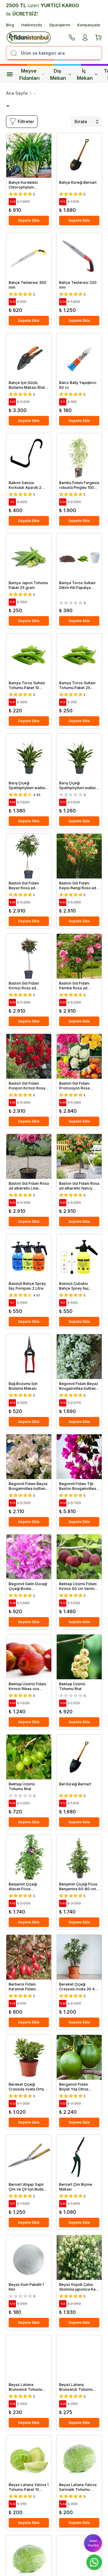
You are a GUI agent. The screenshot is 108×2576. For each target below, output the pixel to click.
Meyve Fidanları (29, 74)
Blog (10, 25)
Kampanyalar (88, 25)
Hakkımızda (31, 25)
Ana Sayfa (17, 93)
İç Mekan (85, 74)
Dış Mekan (58, 74)
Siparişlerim (59, 25)
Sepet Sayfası (93, 2543)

What you will do:
The material above holds pictures; copy everything else in it exactly.

Response:
You are a GUI agent. The screenshot is 108×2576. For each target below, output the pixel to click.
Meyve Fidanları (29, 74)
Blog (10, 25)
Kampanyalar (88, 25)
Hakkımızda (31, 25)
Ana Sayfa (17, 93)
İç Mekan (85, 74)
Dış Mekan (58, 74)
Siparişlerim (59, 25)
Sepet Sayfası (93, 2543)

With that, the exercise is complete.